Wong felt that the timing of the GST introduction was to blame, as many were struggling to even pay income tax due to low wages at the time.

“And then we have a long list exempting this and that, then we are troubling everyone. That is the reality. Yes, GST is efficient, transparent, tax everyone, but can we tackle all the problems that come along with it?

“Before 2018, it showed that we couldn’t, and I agree it is very easy to tax everyone, but can we afford to?

“So, I’m not saying that the taxation system is bad. We have so many different options. It is just a question of whether it is the right time to do it, and never, ever forget that GST is a regressive tax in terms of the percentage that we charge the rich,” she added.

Wong said that the rich pay less GST even as they continue to earn more, while lower income groups pay a higher amount due to their limited income.

“For example, those who earn only, let’s say, RM2,000 a month for a three-person household. Basically, if only one person is earning RM2,000, you count how much they need to spend for house rental, transport and buying groceries or even some other daily needs.
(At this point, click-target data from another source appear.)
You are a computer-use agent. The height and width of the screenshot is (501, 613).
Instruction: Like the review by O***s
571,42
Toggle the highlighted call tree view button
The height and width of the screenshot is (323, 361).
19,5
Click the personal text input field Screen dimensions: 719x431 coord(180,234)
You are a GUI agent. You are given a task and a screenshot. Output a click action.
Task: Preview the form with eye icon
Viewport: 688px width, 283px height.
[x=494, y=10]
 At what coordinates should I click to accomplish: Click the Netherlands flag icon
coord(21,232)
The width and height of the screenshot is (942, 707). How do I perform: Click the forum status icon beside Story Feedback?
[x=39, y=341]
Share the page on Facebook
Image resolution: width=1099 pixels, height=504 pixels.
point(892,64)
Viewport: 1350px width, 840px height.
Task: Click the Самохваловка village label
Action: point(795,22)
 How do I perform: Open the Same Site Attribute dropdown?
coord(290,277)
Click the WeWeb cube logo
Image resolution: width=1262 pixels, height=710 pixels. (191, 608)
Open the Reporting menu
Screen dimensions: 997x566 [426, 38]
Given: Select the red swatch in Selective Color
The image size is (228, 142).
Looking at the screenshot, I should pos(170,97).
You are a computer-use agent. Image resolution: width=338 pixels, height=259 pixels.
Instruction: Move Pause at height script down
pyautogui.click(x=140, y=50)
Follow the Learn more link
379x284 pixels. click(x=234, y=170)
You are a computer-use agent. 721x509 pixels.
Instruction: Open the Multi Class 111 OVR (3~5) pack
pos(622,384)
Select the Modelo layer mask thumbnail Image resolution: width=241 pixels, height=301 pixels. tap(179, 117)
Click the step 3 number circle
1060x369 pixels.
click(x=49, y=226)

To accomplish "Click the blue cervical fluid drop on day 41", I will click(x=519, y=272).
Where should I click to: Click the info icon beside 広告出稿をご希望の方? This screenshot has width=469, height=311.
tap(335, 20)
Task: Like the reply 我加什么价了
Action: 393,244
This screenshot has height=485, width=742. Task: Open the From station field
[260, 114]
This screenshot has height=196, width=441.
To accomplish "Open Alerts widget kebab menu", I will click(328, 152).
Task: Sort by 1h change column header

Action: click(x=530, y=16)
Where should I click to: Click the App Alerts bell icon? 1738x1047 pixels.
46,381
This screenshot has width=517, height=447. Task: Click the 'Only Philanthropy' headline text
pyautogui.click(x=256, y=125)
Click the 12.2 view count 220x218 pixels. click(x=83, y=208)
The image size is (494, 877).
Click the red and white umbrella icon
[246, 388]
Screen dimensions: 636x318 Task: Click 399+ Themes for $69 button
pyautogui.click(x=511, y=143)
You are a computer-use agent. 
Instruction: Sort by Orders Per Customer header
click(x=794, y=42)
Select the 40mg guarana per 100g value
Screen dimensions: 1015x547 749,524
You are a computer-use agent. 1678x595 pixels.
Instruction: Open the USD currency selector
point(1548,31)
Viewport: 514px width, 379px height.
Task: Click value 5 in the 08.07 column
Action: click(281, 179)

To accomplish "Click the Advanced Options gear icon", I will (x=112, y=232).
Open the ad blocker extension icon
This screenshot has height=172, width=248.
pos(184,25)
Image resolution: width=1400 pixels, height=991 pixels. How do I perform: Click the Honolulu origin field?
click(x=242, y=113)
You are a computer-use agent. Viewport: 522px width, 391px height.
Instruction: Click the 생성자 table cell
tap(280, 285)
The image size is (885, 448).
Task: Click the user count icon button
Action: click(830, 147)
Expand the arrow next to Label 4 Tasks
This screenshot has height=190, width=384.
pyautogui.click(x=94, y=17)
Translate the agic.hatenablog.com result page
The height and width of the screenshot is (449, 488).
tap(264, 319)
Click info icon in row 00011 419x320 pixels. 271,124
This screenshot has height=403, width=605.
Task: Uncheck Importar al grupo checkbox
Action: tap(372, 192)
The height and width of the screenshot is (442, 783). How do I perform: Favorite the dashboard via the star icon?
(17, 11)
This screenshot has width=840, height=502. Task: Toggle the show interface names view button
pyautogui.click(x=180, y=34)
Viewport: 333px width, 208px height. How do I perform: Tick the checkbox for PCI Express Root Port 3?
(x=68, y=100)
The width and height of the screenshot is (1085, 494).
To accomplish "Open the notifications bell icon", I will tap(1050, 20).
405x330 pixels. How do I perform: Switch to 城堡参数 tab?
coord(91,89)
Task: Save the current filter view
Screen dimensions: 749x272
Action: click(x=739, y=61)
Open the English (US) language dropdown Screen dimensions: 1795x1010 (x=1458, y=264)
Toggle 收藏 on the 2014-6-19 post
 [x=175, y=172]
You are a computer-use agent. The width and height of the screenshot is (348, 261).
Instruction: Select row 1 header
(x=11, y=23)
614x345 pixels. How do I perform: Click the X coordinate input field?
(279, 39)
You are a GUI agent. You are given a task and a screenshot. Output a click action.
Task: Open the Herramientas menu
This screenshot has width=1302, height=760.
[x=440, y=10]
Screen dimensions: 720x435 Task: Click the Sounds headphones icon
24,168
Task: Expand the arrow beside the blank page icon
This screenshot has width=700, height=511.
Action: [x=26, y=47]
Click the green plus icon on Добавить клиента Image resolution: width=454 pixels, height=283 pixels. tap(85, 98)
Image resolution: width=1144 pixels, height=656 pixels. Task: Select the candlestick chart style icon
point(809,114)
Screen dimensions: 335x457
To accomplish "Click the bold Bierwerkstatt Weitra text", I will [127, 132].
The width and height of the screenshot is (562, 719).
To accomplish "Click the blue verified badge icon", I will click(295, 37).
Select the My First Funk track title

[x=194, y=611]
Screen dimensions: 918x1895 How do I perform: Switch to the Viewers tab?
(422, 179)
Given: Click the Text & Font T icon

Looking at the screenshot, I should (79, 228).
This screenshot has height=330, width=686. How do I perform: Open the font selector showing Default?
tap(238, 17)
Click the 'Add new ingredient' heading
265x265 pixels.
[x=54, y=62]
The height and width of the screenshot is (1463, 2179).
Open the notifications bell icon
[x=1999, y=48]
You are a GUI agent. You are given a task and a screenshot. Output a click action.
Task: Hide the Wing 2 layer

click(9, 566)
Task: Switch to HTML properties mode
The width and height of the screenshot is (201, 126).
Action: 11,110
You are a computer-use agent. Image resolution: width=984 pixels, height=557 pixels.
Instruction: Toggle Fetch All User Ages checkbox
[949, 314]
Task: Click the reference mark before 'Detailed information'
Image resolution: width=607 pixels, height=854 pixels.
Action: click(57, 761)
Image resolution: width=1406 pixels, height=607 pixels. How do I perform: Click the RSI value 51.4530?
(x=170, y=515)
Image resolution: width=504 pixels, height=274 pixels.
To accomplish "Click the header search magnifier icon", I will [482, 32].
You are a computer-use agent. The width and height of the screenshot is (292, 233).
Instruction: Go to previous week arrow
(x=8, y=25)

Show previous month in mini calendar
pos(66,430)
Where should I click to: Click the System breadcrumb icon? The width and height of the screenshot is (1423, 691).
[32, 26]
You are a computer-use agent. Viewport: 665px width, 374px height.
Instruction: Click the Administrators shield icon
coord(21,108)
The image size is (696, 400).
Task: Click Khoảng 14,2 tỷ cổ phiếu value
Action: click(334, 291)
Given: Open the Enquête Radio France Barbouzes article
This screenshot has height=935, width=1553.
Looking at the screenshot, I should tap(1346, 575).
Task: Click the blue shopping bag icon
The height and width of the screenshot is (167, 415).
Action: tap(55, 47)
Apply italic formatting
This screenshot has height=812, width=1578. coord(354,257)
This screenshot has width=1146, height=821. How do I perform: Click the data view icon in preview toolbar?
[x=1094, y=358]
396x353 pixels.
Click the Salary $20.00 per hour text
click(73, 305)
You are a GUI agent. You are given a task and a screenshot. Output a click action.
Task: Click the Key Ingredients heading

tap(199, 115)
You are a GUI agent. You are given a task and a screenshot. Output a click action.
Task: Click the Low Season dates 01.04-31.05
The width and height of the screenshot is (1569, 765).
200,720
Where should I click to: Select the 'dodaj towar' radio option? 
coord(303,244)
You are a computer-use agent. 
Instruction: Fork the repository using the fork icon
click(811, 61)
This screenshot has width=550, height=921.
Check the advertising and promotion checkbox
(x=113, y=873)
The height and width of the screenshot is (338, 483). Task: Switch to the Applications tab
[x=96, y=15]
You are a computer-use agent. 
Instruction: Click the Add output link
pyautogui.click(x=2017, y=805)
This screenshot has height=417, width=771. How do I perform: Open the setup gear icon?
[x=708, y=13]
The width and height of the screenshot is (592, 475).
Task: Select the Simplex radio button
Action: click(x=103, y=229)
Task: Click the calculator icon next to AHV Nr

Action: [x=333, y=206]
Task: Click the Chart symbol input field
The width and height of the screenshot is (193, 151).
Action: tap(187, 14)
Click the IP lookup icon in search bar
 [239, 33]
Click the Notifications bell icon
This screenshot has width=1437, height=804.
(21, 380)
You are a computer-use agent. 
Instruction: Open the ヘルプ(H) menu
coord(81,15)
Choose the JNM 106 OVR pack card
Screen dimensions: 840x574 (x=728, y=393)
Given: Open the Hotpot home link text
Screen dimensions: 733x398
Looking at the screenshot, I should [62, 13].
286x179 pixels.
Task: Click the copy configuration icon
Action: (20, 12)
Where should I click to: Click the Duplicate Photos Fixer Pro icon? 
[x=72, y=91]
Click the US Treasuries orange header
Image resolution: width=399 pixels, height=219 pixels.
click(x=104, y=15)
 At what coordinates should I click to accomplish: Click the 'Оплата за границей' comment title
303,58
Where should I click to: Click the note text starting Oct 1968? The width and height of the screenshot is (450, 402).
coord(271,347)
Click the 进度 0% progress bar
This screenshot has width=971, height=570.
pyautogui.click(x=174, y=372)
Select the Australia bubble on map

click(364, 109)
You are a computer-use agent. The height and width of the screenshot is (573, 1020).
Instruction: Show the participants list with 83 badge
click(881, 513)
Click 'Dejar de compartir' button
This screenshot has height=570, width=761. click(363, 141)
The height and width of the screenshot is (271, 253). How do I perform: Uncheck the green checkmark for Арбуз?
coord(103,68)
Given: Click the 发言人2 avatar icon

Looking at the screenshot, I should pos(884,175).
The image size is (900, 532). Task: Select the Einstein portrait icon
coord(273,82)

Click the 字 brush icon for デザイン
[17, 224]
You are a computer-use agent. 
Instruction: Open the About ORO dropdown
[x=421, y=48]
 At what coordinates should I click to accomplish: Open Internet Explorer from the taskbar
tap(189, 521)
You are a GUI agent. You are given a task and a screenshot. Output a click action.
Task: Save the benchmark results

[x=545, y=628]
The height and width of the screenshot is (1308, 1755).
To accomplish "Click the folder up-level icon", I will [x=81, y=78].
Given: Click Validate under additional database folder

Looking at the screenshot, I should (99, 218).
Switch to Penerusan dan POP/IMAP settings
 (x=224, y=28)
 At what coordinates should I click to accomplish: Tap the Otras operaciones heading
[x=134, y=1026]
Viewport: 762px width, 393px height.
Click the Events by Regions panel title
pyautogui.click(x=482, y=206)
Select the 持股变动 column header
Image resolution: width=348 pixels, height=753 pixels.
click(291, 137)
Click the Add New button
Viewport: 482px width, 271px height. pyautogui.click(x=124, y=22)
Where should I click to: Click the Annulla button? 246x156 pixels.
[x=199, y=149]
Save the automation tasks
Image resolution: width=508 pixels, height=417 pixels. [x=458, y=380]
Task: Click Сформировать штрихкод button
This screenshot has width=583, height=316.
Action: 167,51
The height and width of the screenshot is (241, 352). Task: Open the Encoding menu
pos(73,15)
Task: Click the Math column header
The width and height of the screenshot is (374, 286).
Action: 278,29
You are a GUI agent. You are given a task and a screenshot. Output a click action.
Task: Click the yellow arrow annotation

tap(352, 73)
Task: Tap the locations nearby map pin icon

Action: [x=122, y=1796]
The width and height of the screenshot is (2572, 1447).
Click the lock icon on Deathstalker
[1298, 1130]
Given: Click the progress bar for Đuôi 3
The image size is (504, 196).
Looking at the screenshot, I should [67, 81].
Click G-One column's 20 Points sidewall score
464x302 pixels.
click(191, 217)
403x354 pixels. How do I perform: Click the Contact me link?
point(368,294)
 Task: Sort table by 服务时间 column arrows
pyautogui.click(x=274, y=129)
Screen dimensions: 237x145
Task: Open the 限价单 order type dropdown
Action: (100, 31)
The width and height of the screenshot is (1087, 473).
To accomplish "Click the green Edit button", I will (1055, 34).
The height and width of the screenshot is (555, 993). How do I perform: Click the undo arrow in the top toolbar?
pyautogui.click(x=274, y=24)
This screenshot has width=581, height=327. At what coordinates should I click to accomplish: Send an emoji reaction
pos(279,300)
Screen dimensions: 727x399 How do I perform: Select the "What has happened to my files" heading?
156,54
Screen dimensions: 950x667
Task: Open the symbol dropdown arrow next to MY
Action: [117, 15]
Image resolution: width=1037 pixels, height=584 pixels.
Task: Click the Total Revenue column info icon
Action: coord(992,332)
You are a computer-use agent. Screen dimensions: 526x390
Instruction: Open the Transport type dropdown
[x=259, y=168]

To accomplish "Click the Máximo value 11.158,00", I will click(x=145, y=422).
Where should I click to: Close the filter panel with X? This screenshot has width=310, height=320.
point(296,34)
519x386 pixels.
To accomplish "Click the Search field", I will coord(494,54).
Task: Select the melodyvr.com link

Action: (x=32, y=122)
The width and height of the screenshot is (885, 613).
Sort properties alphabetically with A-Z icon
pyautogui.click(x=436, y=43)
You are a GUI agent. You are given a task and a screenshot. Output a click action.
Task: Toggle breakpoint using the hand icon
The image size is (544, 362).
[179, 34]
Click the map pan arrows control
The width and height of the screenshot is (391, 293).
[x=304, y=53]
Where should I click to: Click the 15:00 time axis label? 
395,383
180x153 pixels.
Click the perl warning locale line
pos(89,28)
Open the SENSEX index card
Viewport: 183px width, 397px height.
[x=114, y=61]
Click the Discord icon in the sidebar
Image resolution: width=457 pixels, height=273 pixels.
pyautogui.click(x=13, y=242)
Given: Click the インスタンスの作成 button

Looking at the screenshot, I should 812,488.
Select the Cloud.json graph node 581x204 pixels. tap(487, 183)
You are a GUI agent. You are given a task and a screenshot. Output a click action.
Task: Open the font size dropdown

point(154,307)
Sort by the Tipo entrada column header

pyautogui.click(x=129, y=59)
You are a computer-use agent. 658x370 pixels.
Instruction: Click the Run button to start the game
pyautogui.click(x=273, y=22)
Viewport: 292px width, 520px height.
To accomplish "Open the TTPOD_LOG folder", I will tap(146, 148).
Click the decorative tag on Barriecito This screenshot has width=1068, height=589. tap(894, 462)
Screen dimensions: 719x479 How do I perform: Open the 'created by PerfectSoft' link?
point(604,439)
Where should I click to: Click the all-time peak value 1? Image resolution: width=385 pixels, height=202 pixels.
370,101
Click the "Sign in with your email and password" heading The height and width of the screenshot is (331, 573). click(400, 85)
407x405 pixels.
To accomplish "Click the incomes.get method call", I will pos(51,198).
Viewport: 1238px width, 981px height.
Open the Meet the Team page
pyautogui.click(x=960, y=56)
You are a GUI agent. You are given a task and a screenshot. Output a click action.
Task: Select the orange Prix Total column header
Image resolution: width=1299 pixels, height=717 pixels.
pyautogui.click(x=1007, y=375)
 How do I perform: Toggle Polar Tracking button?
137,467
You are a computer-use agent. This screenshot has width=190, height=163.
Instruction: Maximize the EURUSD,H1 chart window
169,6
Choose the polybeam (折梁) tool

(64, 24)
“With RM2,000, they won’t be able to save much at all. Basically, every month, RM2,000 will be gone. They are spending all of the RM2,000 monthly. Imagine, half of it needs to be charged for GST. The percentage is almost 50 per cent of the income that they get.

“Compare this to a person who earns, let’s say, RM20,000 a month — because RM10,000 in Kuala Lumpur is considered not that rich anymore. I don’t think that person will spend all RM20,000 a month, am I right? You will have some savings. Let’s say RM4,000-RM5,000 every month. So he spends only RM15,000.

“That RM15,000, we take away all the exemptions. How much is he charged? The percentage is definitely lower than the person who spends the entire RM2,000 every month.

“So we need to first look into the economic problem in Malaysia. It is about low income,” Wong added.

In September, now caretaker deputy finance minister I Datuk Mohd Shahar Abdullah said that the government had not reached a stage where it would need to reintroduce the repealed GST, national news agency Bernama reported.

He reportedly said this was attributed to the strong recovery momentum of the national economy, which grew by 6.9 per cent in the first half of 2022 and supported by increased domestic and foreign demand as well as the labour market recovery.